In grand Ikea tradition, the new product will receive a guttural Scandinavian moniker – the Sladda, Swedish for "to skid" or "to slip sideways". Not the most promising name for a machine designed to keep you upright as you get from A to B, but the aluminium bicycle is being billed as a lightweight, low-maintenance bike perfect for urban living.
The unisex machine has been developed in partnership with design studio Veryday, whose director of industrial design described it as uniquely customisable.
"Sladda is like a tablet with apps in the sense that you can customise it with several different accessories adapted to make everyday life easier for the user," Oskar Juhlin told the Daily Telegraph. Customers can add extra features, including bike bags and even a two-wheel trailer.
The Sladda's design means it can be put together without any technical expertise, with a rust-free belt drive in place of a chain and back-pedalling brakes rather than cables.
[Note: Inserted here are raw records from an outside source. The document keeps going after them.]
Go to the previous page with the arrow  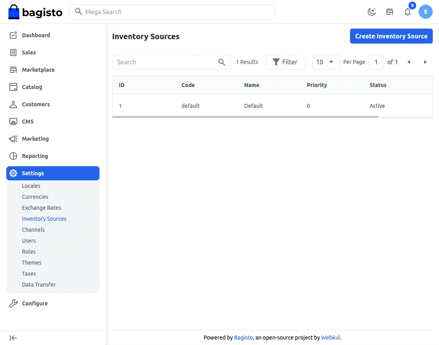[x=409, y=62]
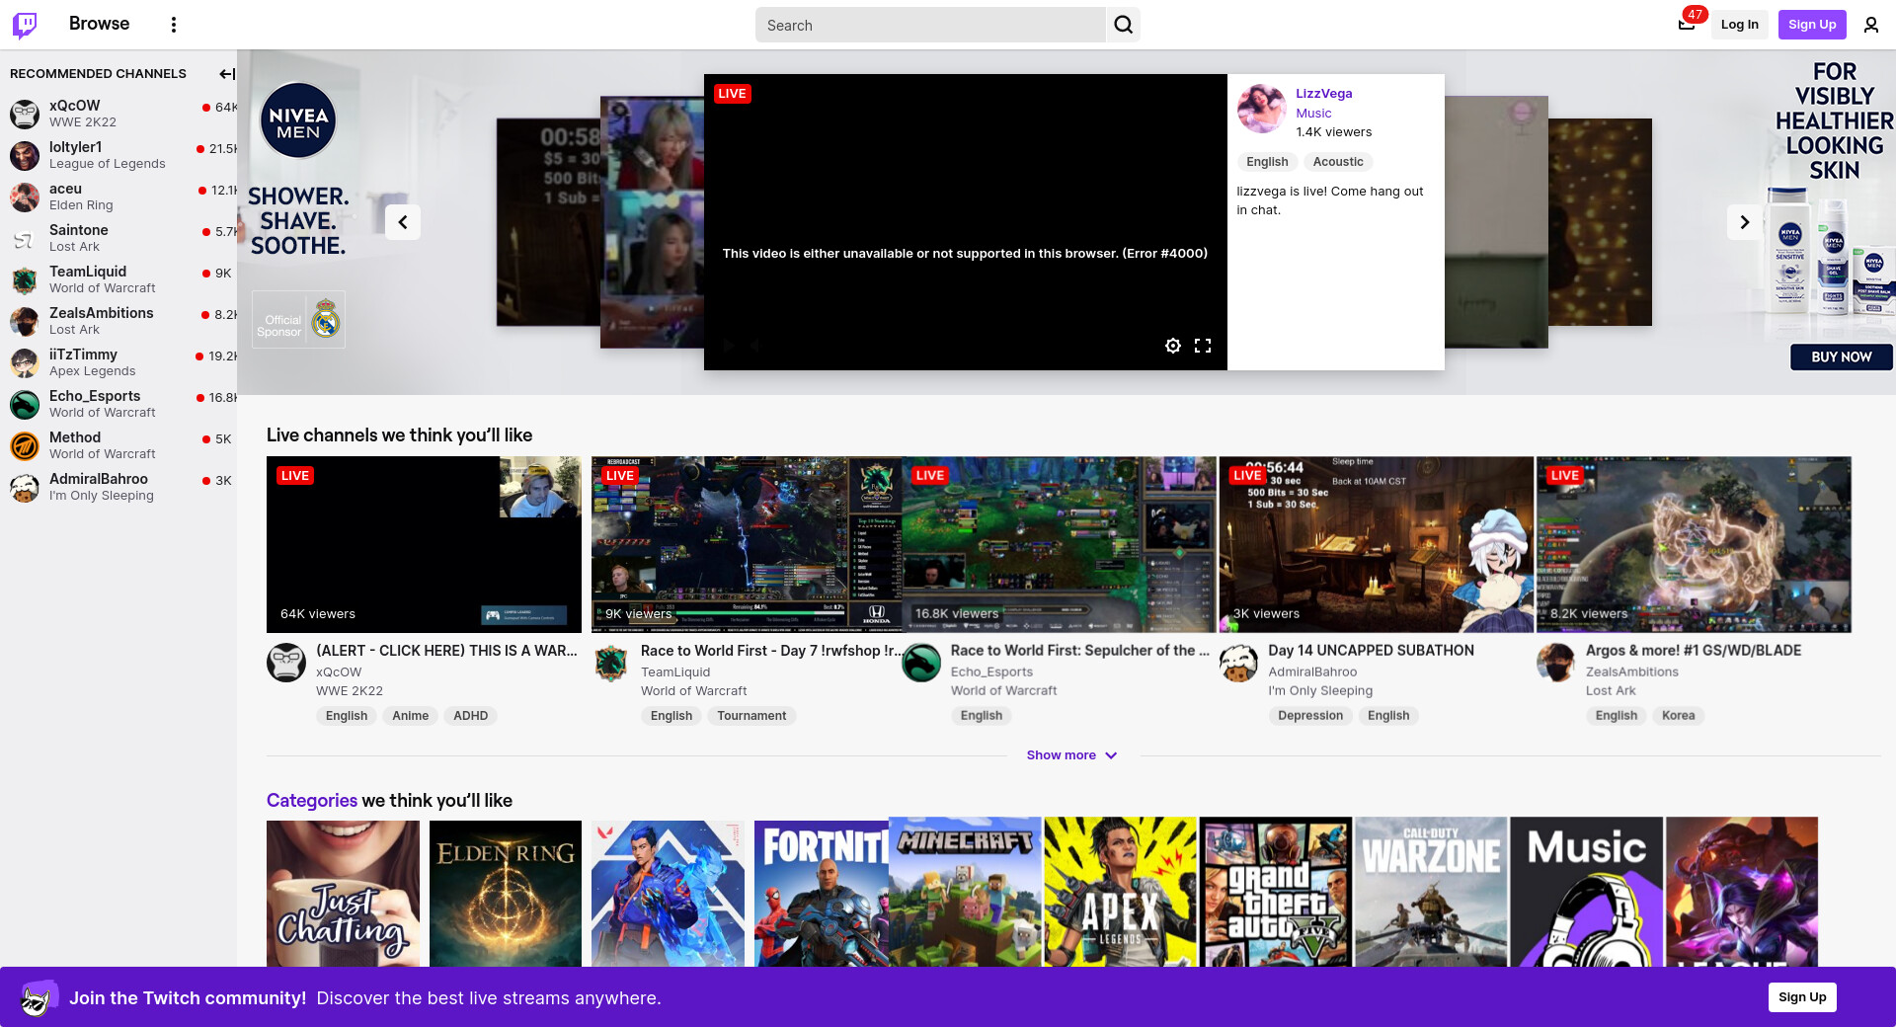Open the Elden Ring category thumbnail
Viewport: 1896px width, 1027px height.
pos(506,893)
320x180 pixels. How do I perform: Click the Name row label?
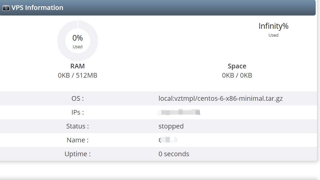pyautogui.click(x=78, y=140)
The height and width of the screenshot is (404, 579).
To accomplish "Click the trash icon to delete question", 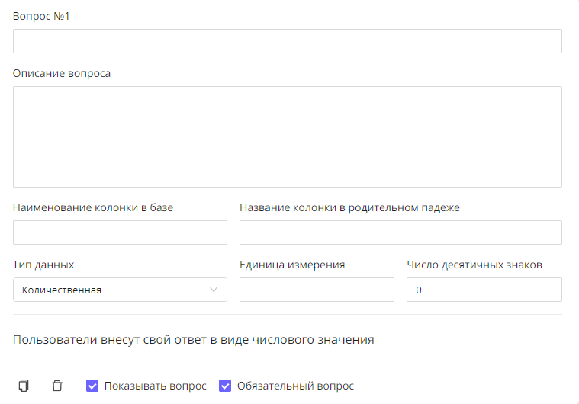I will (x=57, y=386).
It is not Ikea's first foray into the transport sector, Dezeen magazine points out. In 2014, the company began selling an electric bike, the Folkvanlig, at two of its Austrian stores, but phased it out after a few months.
While the company did not explain the decision, cycling blogs suggested electric bikes were currently still too expensive to be profitable for the mass-manufacture, low-cost retail chain.
However, Ikea seems more optimistic about the Sladda's chance for success. Developing a build-your-own bike is "a perfect fit" for the brand, according to spokesperson Annique van der Valk, who says it will offer customers "healthy and environmentally-sound solutions".
The Sladda will go on sale worldwide from August 2016, with an international price tag of €699 and a UK cost of £450, the Telegraph reports.